Pastor Thurman Echols was 16 and “one of the first to be arrested.” Police went to his house and arrested his mother and father, he said, which happened when the demonstrators were underage.

Dorothy Batson, Carolyn Wilson and Thurman Echols were teenagers in 1963 when peaceful protests in Danville turned violent. Eze Amos

Carolyn Wilson was 15 years old and described being taught by Andrew Young “how to curl up in a ball so you wouldn’t get as severely hurt when beaten.” And she assured the survivors of August 12 that just because she followed King’s practice of nonviolence didn’t mean she didn’t want to beat someone. “We were spat on and rocks were thrown on us,” she said.

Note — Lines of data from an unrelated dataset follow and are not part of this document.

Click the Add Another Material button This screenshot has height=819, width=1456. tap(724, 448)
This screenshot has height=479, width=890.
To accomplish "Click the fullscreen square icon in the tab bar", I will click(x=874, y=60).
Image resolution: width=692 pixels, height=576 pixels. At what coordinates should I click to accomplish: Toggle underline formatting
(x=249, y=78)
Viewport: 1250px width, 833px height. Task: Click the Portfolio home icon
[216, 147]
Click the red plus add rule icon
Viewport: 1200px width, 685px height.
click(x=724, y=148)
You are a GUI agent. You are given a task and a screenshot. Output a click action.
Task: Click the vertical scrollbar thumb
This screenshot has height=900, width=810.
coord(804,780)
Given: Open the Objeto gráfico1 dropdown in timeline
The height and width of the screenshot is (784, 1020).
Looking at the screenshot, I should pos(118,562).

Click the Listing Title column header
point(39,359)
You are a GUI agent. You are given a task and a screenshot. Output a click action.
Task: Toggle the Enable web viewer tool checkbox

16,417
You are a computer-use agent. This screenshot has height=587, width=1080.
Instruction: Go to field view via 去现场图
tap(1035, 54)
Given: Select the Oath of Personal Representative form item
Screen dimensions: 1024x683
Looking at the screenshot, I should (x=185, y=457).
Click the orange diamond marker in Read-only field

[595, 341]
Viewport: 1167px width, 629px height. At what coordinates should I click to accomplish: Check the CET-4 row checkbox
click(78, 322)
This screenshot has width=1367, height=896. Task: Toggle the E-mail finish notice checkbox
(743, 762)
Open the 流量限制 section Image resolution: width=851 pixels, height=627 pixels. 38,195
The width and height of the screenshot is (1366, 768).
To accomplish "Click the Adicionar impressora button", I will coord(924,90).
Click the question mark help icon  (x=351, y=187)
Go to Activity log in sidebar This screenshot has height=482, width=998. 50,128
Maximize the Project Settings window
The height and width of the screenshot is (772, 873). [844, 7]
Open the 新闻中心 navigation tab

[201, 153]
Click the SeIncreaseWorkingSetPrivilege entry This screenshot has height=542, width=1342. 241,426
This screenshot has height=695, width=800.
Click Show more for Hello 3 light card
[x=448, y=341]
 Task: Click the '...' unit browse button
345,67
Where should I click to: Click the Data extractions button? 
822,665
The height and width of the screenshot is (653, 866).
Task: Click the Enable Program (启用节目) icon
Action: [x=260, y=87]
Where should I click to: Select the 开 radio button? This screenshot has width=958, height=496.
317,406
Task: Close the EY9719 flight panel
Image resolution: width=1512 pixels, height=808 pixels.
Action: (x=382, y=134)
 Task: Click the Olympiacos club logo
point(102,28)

Dorothy Batson was 17 when she was dragged from Belk—but had someone ready to step in to lead the demonstration after her arrest. “Be organized,” she advised.

She went on to organize against the poll tax and to teach people how to read and write so they could register to vote, because literacy tests were another way to disenfranchise black voters.

“That’s what we went through,” she said. “It hurt my heart that you wanted to walk out because you didn’t like what you heard.”

A Charlottesville teen said she could see going back to fighting for civil rights, which drew chuckles from the panelists, one of whom said the battle had never ended.

The museum was the site of a battle over a Confederate flag that flew outside in 2015. The building is owned by Danville and the city council refused to allow its removal—until the Charleston church massacre.

Another traveler asked what was being done about all the Confederate flags that went up when the museum flag came down, including the largest one in the country on U.S. 29 that cost $30,000 and is on private property, according to Martinsville Vice Mayor Chad Martin.

“No industries want to come to Danville,” said Pastor Echols, who suggested not supporting business owners that fly the flag.

The buses were loaded and had left the museum when they pulled into a parking lot so pilgrims could see the Bloody Monday historical marker in downtown Danville.

Earlier in the day, the pilgrimage stopped at Appomattox, where Lee surrendered and where former 5th District congressman Tom Perriello and his nephew joined the group for a bit. Perriello recalled first visiting the national park as a Boy Scout, and said the historical retelling had gotten more accurate over the years.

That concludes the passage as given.